Fluffy Pancakes, the gourmet trend from Japan
The fluffy pancakes , it is the soft recipe that seduces gourmets! Focus on a gourmet trend from the land of the rising sun,
The fluffy pancakes it’s what ?
Literally “soft, fluffy, airy pancakes”them fluffy pancakes are a Japanese specialty. In their country of origin, they are called “hottokeki“. What makes them successful? Their texture fluffy, fondant and their great photogenicity due to their incredible thickness (compared to pancakes ‘classics’)! This is obtained thanks to whipped egg whites and incorporated directly into the dough. Consumed in Japan for centuries, fluffy pancakes have now become the stars of brunches and breakfasts!
How to make fluffy pancakes ?
Want to try this sweetness from Asia? It’s quite simple! The achievement of fluffy pancakes doesn’t require great pastry skills…as long as you know how to whip egg whites. To obtain the bouncy and fluffy effect, you will nevertheless need a little of material : bring a non-stick pan, a lid, a stainless steel ring, an electric mixer (unless you prefer to beat the egg whites by hand!) and cook!
Follow our step-by-step recipe to make fluffy pancakes delightful !
On the networks, the recipes are legion, here are the ingredients you will need to prepare one of the best fluffy pancake recipes : 2 whole eggs; 1 egg white; 30g of flour; 40 g of sugar; 20ml whole milk; 10 ml vegetable oil (sunflower); 1 teaspoon of white vinegar; 1 packet of vanilla sugar or a teaspoon of vanilla extract; 1/2 packet of baking powder.

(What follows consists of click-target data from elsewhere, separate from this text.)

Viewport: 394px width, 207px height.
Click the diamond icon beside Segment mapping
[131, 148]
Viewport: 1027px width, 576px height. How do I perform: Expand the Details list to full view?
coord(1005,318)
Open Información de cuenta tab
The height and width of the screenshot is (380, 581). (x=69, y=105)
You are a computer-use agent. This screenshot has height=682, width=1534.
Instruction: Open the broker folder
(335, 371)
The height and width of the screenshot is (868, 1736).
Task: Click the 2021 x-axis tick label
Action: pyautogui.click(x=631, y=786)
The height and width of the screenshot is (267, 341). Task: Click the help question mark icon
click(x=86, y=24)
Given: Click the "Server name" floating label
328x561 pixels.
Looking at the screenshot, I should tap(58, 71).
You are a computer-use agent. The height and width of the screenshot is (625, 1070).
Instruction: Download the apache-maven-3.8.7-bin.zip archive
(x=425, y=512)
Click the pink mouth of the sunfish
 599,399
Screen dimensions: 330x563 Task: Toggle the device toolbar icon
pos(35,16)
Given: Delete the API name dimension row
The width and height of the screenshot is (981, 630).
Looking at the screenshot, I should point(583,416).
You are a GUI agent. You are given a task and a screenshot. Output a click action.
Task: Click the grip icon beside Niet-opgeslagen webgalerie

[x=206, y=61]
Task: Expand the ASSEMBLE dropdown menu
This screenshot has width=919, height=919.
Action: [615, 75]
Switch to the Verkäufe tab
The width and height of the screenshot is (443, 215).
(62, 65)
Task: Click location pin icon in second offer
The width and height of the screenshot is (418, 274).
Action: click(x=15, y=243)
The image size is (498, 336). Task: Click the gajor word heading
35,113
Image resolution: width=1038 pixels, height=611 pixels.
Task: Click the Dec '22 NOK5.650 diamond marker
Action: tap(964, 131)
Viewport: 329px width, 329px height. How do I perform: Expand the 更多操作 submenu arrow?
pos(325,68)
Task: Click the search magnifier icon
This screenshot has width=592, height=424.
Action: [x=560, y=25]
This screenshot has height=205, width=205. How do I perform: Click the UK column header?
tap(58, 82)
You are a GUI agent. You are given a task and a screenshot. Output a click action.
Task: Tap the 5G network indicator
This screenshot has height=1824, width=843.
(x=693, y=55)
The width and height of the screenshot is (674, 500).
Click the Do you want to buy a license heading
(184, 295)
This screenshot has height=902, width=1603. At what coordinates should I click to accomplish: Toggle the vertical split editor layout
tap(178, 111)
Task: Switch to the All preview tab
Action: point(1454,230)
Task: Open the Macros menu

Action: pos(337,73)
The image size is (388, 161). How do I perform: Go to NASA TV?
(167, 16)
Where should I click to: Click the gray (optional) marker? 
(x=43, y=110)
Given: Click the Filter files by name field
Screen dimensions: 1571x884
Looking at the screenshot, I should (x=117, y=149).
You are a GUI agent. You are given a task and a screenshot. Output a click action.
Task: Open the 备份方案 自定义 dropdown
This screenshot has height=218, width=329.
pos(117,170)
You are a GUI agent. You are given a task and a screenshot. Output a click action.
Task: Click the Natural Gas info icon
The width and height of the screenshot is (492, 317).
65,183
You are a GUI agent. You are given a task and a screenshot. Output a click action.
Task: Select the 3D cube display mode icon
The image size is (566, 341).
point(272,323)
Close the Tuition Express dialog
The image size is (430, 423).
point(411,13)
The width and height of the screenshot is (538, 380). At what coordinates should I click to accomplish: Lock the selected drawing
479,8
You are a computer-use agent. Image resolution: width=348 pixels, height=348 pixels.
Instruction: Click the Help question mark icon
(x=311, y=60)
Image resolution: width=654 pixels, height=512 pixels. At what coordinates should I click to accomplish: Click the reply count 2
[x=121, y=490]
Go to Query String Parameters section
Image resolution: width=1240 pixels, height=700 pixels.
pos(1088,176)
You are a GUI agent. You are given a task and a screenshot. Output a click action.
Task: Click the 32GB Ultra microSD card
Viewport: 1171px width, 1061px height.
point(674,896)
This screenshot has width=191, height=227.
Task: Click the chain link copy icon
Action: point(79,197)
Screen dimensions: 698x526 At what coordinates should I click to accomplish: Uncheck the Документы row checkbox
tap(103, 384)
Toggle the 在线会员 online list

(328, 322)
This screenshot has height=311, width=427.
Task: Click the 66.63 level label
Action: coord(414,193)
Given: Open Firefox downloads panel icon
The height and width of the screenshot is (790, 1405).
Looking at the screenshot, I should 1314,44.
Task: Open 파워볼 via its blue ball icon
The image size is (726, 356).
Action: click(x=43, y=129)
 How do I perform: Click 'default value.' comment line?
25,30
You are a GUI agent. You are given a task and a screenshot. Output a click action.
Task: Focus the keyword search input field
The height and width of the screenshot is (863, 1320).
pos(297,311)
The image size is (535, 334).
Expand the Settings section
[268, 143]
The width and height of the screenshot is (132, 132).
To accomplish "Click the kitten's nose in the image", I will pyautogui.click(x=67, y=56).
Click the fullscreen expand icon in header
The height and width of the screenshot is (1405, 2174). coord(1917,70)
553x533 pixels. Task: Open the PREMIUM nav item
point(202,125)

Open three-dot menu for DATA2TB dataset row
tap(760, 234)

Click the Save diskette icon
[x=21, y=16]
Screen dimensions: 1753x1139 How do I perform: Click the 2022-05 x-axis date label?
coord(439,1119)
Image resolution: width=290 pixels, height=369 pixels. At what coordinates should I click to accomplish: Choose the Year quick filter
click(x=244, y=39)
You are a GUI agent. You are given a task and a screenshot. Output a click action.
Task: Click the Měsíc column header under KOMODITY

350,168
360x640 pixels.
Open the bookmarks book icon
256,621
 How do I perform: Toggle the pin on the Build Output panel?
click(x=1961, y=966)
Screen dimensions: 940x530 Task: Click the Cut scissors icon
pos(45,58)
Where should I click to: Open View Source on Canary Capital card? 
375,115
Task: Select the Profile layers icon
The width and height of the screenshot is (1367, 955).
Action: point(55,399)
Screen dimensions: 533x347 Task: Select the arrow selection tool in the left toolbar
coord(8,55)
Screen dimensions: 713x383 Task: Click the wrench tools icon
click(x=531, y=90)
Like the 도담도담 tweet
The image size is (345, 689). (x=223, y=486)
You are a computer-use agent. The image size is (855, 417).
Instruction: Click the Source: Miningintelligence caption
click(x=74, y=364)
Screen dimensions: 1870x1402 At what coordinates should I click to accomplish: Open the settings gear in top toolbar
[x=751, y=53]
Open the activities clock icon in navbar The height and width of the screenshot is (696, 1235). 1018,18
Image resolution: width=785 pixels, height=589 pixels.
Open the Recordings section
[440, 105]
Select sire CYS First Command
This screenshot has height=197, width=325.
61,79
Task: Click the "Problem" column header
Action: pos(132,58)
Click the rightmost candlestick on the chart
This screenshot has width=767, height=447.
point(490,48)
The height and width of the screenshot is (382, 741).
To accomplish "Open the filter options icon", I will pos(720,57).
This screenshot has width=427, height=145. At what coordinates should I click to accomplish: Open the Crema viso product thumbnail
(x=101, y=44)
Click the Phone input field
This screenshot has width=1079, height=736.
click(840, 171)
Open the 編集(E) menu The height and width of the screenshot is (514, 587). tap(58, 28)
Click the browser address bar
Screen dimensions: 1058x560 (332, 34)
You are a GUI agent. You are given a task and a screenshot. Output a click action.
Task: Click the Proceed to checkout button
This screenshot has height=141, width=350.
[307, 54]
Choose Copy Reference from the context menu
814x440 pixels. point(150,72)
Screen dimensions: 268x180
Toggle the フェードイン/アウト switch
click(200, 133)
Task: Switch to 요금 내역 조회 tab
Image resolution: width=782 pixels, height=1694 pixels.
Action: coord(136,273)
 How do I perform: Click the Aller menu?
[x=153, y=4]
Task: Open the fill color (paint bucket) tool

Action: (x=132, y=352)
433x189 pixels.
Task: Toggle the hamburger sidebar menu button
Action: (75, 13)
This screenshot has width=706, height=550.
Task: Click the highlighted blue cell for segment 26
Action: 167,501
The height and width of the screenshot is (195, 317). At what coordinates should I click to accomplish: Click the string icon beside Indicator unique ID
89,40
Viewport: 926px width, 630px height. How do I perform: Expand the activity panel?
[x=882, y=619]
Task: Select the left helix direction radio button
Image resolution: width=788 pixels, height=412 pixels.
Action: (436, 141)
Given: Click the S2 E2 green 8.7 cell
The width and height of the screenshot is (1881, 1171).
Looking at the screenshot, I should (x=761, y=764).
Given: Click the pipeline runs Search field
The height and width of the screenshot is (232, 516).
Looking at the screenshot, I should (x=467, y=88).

- For about 4 to 5 fluffy pancakes. Separate the whites from the yolks, reserve the whites. Whisk the 2 yolks with the milk and oil. Gradually add the flour mixed with the baking powder and the vanilla sugar or vanilla extract. Stir everything until you get a homogeneous mixture.
- In the bowl of a mixer, beat the three egg whites with the teaspoon of white vinegar and the sugar. Beat until the whites are firm and form the famous “bird beak“. The vinegar allows the egg whites to hold together better and gives that incomparable fluffiness to the pancakes.
- Gently fold the egg whites into the batter, spoon by spoon, without breaking the egg whites. Don’t stir too hard.
- We move on to cooking. In a lightly buttered frying pan, place the stainless steel circle previously buttered on the inside, pour the batter until half of the circle and cover.
- Let the pancakes cook slowly over low heat. for 4 to 5 minutes covered, be careful even if you are in a hurry, too high a heat will burn them.
- Gently turn them over with a spatula to cook them on the other side for 3 to 4 minutes to finish cooking.
- Taste the fluffy pancakes without waiting, still warm with seasonal fruits, melted chocolate, maple syrup or icing sugar to accompany a cup of tea or coffee.